The National Park Service report (pdf), obtained through a Freedom of Information Act request from The Washington Post, looks at just 11.3 miles along the southern boundary of Organ Pipe Cactus National Monument. In this relatively small area, archeologists on the team identified materials from the Hohokam, Patayan, Trincheras, and more modern Native American peoples, along with artifacts and homesteads of early European settlers. A single previously unmapped site along this line produced over 400 stone artifacts and 100 fragments of pottery. Sites contained fragments of marine shells brought into the area through trade networks, and several sites appeared to contain artifacts that had been undisturbed over an extended period. Details on some artifacts recovered were redacted from the report to help prevent these sites from becoming the target of black-market collectors.
If it were any private or state agency doing development in such circumstances, it would be required to wait for the analysis of these sites, which may include extended excavation, mapping, and recovery of artifacts. But things being the way they are, it appears that the National Park Service is hurrying to complete this report while sections of the fence are actually going up. It is unclear that the operation will be halted, or even delayed, to honor the protections provided by the American Antiquities Act.
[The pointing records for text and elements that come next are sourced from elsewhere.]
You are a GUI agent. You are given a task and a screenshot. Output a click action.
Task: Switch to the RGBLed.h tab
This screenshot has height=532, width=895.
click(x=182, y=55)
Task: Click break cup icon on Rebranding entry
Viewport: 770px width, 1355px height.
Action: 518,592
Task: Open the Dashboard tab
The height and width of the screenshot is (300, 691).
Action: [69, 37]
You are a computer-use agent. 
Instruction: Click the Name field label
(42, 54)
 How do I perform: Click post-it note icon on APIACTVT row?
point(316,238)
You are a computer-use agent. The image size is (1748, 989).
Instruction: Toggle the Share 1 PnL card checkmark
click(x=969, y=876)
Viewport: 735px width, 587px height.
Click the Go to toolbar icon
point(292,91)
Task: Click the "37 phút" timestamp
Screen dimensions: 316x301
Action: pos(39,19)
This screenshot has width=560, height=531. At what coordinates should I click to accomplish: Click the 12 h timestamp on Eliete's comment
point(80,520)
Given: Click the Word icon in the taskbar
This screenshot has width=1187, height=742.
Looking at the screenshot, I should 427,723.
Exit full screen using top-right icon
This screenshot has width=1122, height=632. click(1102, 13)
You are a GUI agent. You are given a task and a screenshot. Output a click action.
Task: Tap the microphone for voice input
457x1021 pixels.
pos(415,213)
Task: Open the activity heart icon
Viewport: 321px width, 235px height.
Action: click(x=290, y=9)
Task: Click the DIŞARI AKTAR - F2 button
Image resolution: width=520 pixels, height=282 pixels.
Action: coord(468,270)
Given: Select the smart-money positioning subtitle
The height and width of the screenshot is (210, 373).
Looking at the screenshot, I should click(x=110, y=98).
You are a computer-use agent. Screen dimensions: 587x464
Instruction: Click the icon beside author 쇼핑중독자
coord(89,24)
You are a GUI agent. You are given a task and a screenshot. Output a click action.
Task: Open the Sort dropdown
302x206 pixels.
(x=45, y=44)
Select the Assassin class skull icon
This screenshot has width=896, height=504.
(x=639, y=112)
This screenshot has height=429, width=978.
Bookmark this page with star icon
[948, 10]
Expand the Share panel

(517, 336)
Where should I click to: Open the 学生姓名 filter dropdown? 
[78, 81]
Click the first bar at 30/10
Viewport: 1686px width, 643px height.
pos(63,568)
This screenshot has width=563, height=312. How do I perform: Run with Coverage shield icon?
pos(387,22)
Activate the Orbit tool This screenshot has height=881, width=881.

Organ Pipe Cactus National Monument is one of several areas over which lawsuits have been filed to halt expansion of the fence and carry out an environmental impact review. Similar lawsuits have been filed in neighboring Cabeza Prieta National Wildlife Refuge. The wall across the two adjacent areas would extend for 43 miles, acting as a huge barrier to the movement of wildlife in a region where resources are sparse and animals have expansive ranges.
But at this point it doesn’t appear that any court has intervened to halt development of the barrier in this area. The Washington Post has reported that this area is central to that part of the wall that Trump is demanding be completed before Election Day 2020, and federal workers in the area are “feeling extraordinary pressure” to keep construction moving forward at all costs.
Including, apparently, the loss of historic artifacts that record the people who lived in the region 4,000 years before the pyramids were built in Egypt. In an effort to please Trump, workers are both damaging an environment that will not recover for centuries and destroying archaeological sites that date back millennia.
But then, you can’t build a fence across a nation and not expect to destroy everything in its path.